● EXCERPT PROVIDED
The concept of a growing middle class especially in Africa has become fashionable in recent years. After all, a strong middle class is a good indicator of a stable society. They drive consumerism, promote economic growth and prosperity, while encouraging investment and entrepreneurship. As a collective they can bring about better governance, higher education expectations and where possible political stability. In Africa, South Africa has stood as a strong example of democracy and stability and a cursory examination of the country seems to confirm this construct, yet a deeper look shows that this is more of a Western ideal than reality on the ground.
Global economies are facing a situation where in the West, there is a decrease in those falling into the middle class, yet the South and Africa are booming with an explosion of those falling into this class. In Africa especially, this seems to suggest that a narrative of development and opportunity in the continent has been spun, convincing many that they are middle class and better off than what they actually are.
A pertinent issue becomes that of defining the middle class. Does it actually exist in Africa? If it does in what form? Can its construct truly be compared to that of the Western world? In 2012, the African Development Bank (ADB) put the number of people in the middle class at about 300 to 500 million people, approximately a third of the continent’s population. How is such a number derived, what criteria enter individuals into the middle class? In South Africa the numbers of the middle class have at times even been touted as above 50% of the population yet the extent of poverty and the country’s fall in Gini coefficient seem to belie this supposed fact.

Saved data entries:
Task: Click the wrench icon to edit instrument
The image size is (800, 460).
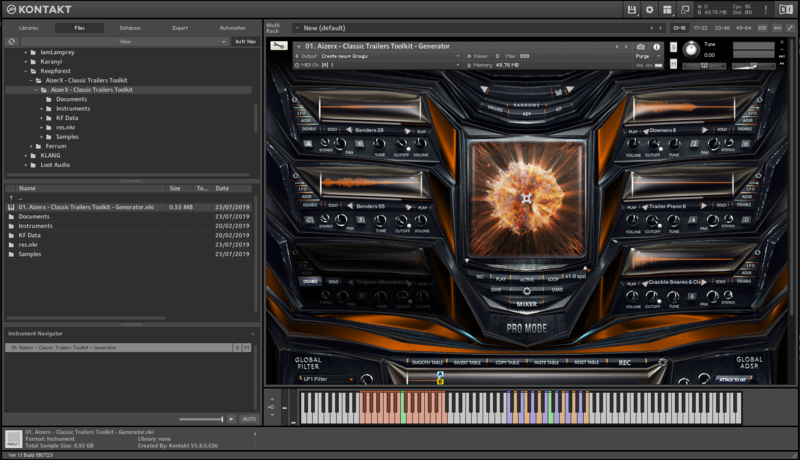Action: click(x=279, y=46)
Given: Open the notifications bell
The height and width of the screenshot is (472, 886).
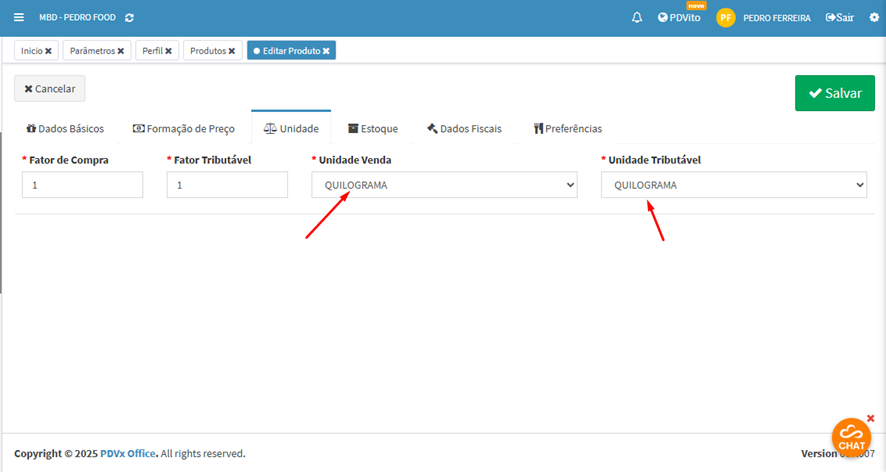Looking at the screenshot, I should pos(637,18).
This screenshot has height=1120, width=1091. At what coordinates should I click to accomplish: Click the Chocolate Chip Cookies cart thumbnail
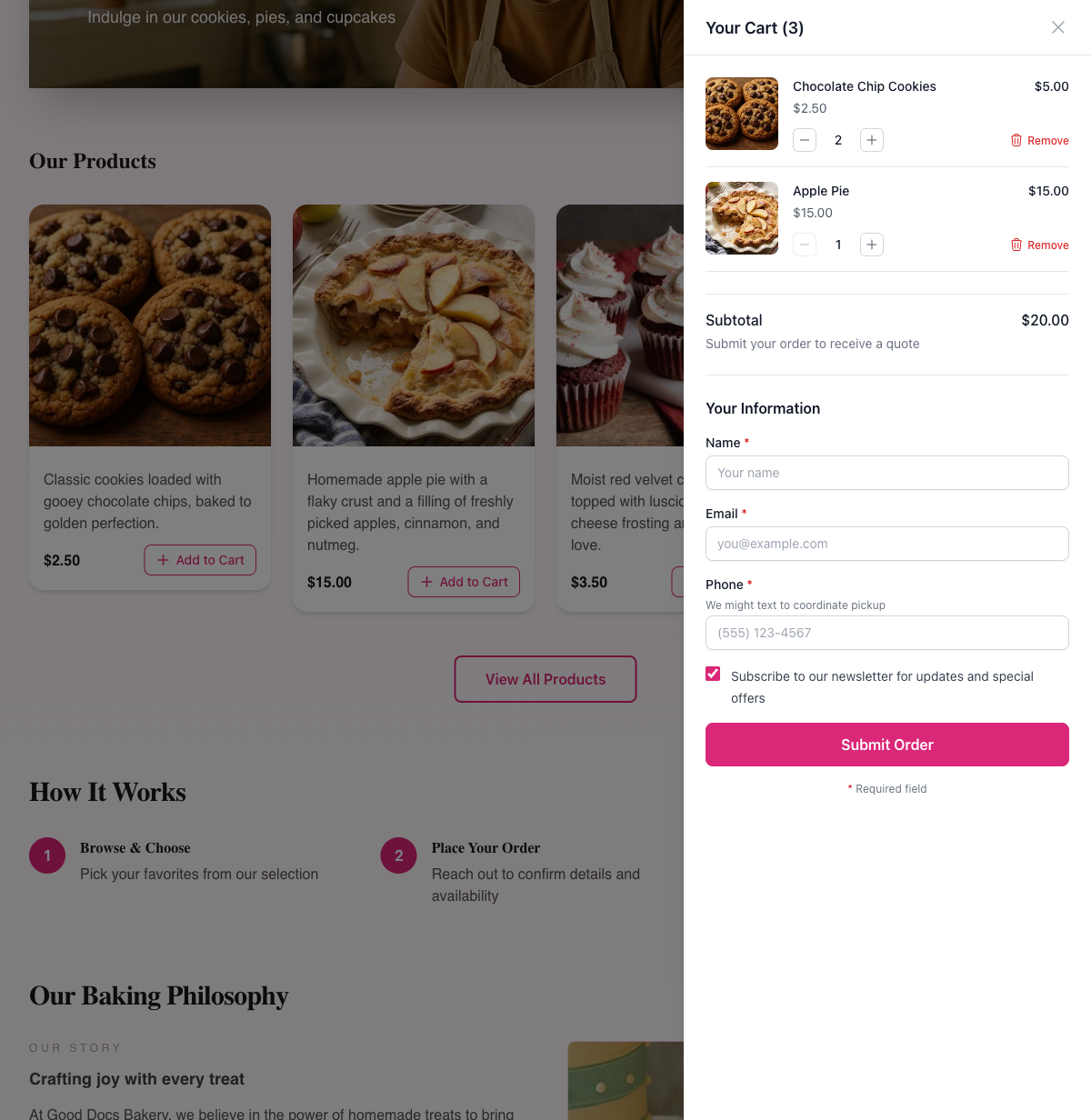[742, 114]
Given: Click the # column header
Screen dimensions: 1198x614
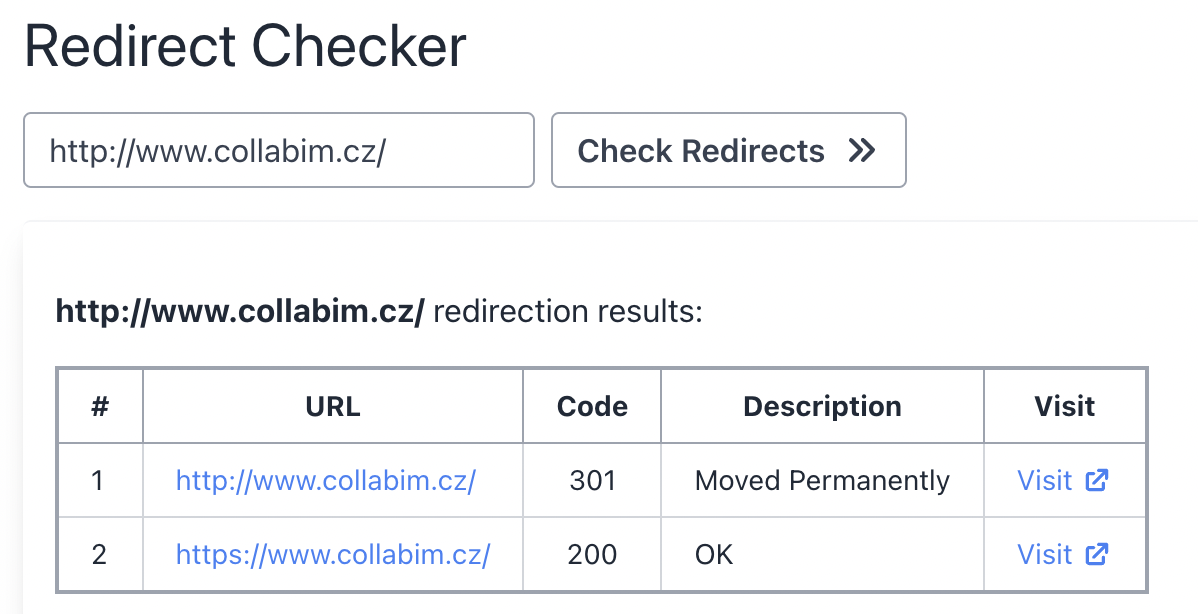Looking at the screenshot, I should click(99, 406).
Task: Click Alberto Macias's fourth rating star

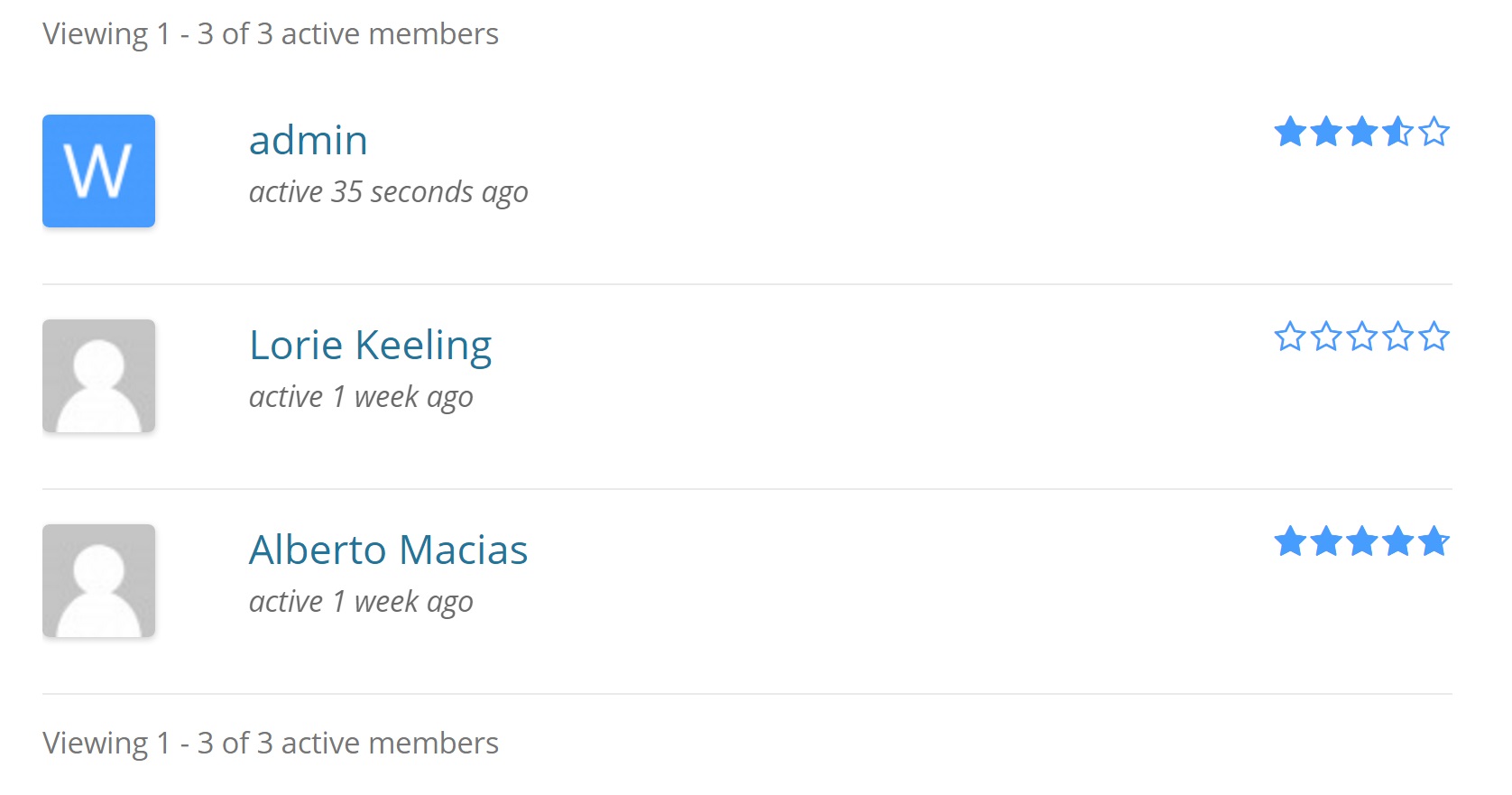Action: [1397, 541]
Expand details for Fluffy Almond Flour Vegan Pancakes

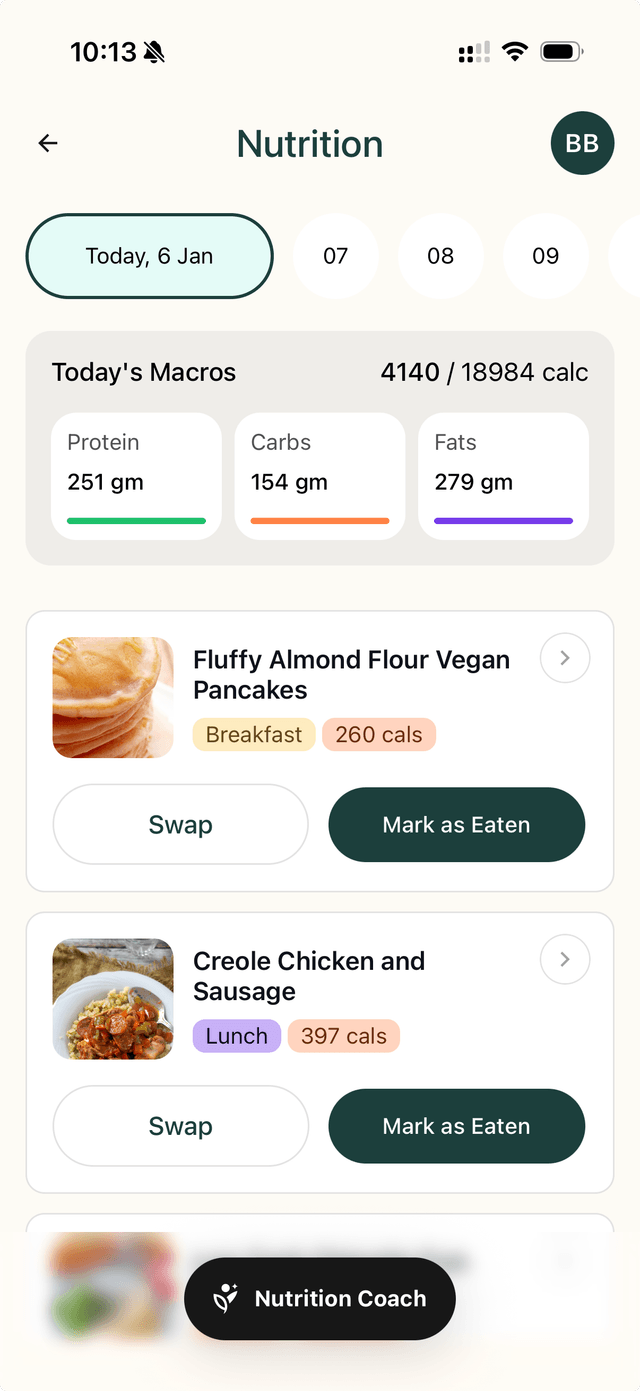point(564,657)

● PROBLEMS AND TASKS
• 1. From the passage on the middle class, echo the part that begins with "Global economies are" and ends with "they actually are.".
• 2. According to the passage on the middle class, how many people did the African Development Bank place in the middle class in 2012?
• 3. Say whether each statement agrees with the passage on the middle class, answering yes or no and quoting the deciding words: (a) In the West, the number of people falling into the middle class is decreasing. (b) The African Development Bank's 2012 figure amounted to about half of the continent's population. (c) Middle class numbers in South Africa have at times been claimed to exceed half the population.

● SOLVED PROBLEMS
• 1.
Global economies are facing a situation where in the West, there is a decrease in those falling into the middle class, yet the South and Africa are booming with an explosion of those falling into this class. In Africa especially, this seems to suggest that a narrative of development and opportunity in the continent has been spun, convincing many that they are middle class and better off than what they actually are.

• 2. About 300 to 500 million people, approximately a third of the continent's population.

• 3.
(a) Yes: "in the West, there is a decrease in those falling into the middle class"
(b) No: "approximately a third of the continent’s population"
(c) Yes: "the numbers of the middle class have at times even been touted as above 50% of the population"